По пути к проституткам я задумалась о гомике Бруно. В холле отеля я случайно прочитала в одной газете, что сегодня вечером он будет выступать в одном клубе, и я почему-то была уверена: ничего хорошего не получится. Он еще меньше подходит Берлину, чем я, и я знаю точно: гомик Бруно не сможет сделать то, что ему хочется. Он не привлекательный, он не хитовый, он глупо выглядит в своем черном кожаном прикиде, а его песни попросту дерьмо. Они хотят его промариновать, я чувствую это. Как барометр чувствует изменение погоды, так и я чувствую все, что происходит с Бруно. В конце концов, ведь мы почти любили друг друга. Мы вместе провели одну ночь с трудно объяснимыми закидонами, рассказывая друг другу исключительно опасные секреты. Это стало как бы связующей нитью между двумя сумасшедшими, и если жизнь дергает одного, то это сразу замечает другой. К тому же я должна признаться, что гомик Бруно, в сущности, довольно-таки подлая тварь, но не со мной, что бы это ни означало.
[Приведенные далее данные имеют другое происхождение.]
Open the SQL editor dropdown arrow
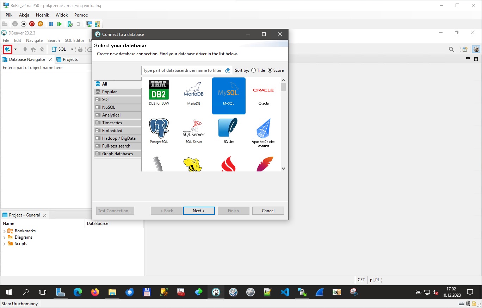482x308 pixels. point(72,49)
Охотнее всего я бы отправилась сейчас в клуб, вытащила его и сказала: Бруно, avanti, сейчас мы пойдем в мой люкс, ляжем на китайский коврик, посмотрим «Рокки IV», и ты убедишься, Бруно, что эта ночь пройдет так же, как и та в сентябре. Вместо этого пришлось идти к проституткам, в бар с откидными стульями, как в кинотеатре, и зеркальными стенами. Девицы были о'кей, но страшно заняты, они постоянно выступали за или против того или другого, сплошь детский лепет и важничанье; больше не было тех милых, кротких шлюх, которых так любил мой отец. Теперь они пускаются в дискуссии и маршируют в первых рядах борцов за права человека и дорогое белье, а потом сочиняют книжонки о своей бурной жизни. Но здешние были действительно очень милы, отвечали на все мои вопросы, однако довольно скоро отчалили, кроме одной, одетой во все лиловое. Лиловая оказалась студенткой, она изучала философию и занималась проституцией от случая к случаю, чтобы заплатить за квартиру. Я, видимо, так никогда и не пойму, как они с этим справляются. Я иной раз смотрю на парней в пивных, в поезде, на улице, в самолете и представляю себе: этот, и этот, и этот, и этот, и это твоя работа, и ты не имеешь права сказать «нет» — я бы, наверное, застрелила его, или застрелилась сама, или перестреляла весь свет, меня поражают девушки, которые проделывают это, закончив, идут в туалет, а потом на философский семинар: «Неокантиантство — научное упрощение философии до теории и методологии познания».